* _About this exercise_:
Every record is to be returned as written, with no omissions.

* _Records provided_:
#####

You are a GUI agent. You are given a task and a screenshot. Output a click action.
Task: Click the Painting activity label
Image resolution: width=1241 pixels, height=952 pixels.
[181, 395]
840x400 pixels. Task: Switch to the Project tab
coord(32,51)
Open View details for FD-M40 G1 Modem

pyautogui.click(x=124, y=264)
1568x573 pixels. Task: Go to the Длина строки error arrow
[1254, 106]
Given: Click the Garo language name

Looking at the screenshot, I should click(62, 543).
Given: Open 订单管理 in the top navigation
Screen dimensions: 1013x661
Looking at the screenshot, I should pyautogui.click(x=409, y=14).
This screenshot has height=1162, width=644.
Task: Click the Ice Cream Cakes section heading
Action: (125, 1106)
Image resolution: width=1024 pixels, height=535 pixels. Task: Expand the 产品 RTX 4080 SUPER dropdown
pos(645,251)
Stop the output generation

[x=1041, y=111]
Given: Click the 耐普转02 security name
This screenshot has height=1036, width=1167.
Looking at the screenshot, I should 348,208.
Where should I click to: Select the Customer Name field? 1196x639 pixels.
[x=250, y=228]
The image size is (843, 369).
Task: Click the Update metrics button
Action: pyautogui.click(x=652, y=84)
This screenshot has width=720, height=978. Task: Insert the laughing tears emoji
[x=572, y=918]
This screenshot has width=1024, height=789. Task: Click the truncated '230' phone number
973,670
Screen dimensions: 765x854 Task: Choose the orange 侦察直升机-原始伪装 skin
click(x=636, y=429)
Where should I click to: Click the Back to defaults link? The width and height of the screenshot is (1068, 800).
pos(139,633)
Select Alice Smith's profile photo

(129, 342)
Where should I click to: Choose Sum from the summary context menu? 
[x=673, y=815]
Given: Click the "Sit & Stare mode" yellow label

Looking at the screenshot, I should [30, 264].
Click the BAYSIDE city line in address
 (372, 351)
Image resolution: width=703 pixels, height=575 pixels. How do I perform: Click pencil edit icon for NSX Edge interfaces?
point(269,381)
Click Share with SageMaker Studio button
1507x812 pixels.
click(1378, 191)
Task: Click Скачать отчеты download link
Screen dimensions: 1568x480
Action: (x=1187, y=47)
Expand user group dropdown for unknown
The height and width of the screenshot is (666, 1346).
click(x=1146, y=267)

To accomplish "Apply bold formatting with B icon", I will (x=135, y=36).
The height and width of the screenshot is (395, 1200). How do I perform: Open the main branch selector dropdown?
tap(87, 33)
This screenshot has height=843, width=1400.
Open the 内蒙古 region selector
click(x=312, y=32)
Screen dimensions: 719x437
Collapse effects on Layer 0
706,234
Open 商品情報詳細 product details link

#####

* _Response box_:
You are a GUI agent. You are given a task and a screenshot. Output a click action.
Task: Click the Painting activity label
Image resolution: width=1241 pixels, height=952 pixels.
[181, 395]
840x400 pixels. Task: Switch to the Project tab
coord(32,51)
Open View details for FD-M40 G1 Modem

pyautogui.click(x=124, y=264)
1568x573 pixels. Task: Go to the Длина строки error arrow
[1254, 106]
Given: Click the Garo language name

Looking at the screenshot, I should click(62, 543).
Given: Open 订单管理 in the top navigation
Screen dimensions: 1013x661
Looking at the screenshot, I should pyautogui.click(x=409, y=14).
This screenshot has height=1162, width=644.
Task: Click the Ice Cream Cakes section heading
Action: (125, 1106)
Image resolution: width=1024 pixels, height=535 pixels. Task: Expand the 产品 RTX 4080 SUPER dropdown
pos(645,251)
Stop the output generation

[x=1041, y=111]
Given: Click the 耐普转02 security name
This screenshot has height=1036, width=1167.
Looking at the screenshot, I should 348,208.
Where should I click to: Select the Customer Name field? 1196x639 pixels.
[x=250, y=228]
The image size is (843, 369).
Task: Click the Update metrics button
Action: pyautogui.click(x=652, y=84)
This screenshot has width=720, height=978. Task: Insert the laughing tears emoji
[x=572, y=918]
This screenshot has width=1024, height=789. Task: Click the truncated '230' phone number
973,670
Screen dimensions: 765x854 Task: Choose the orange 侦察直升机-原始伪装 skin
click(x=636, y=429)
Where should I click to: Click the Back to defaults link? The width and height of the screenshot is (1068, 800).
pos(139,633)
Select Alice Smith's profile photo

(129, 342)
Where should I click to: Choose Sum from the summary context menu? 
[x=673, y=815]
Given: Click the "Sit & Stare mode" yellow label

Looking at the screenshot, I should [30, 264].
Click the BAYSIDE city line in address
 (372, 351)
Image resolution: width=703 pixels, height=575 pixels. How do I perform: Click pencil edit icon for NSX Edge interfaces?
point(269,381)
Click Share with SageMaker Studio button
1507x812 pixels.
click(1378, 191)
Task: Click Скачать отчеты download link
Screen dimensions: 1568x480
Action: (x=1187, y=47)
Expand user group dropdown for unknown
The height and width of the screenshot is (666, 1346).
click(x=1146, y=267)

To accomplish "Apply bold formatting with B icon", I will (x=135, y=36).
The height and width of the screenshot is (395, 1200). How do I perform: Open the main branch selector dropdown?
tap(87, 33)
This screenshot has height=843, width=1400.
Open the 内蒙古 region selector
click(x=312, y=32)
Screen dimensions: 719x437
Collapse effects on Layer 0
706,234
Open 商品情報詳細 product details link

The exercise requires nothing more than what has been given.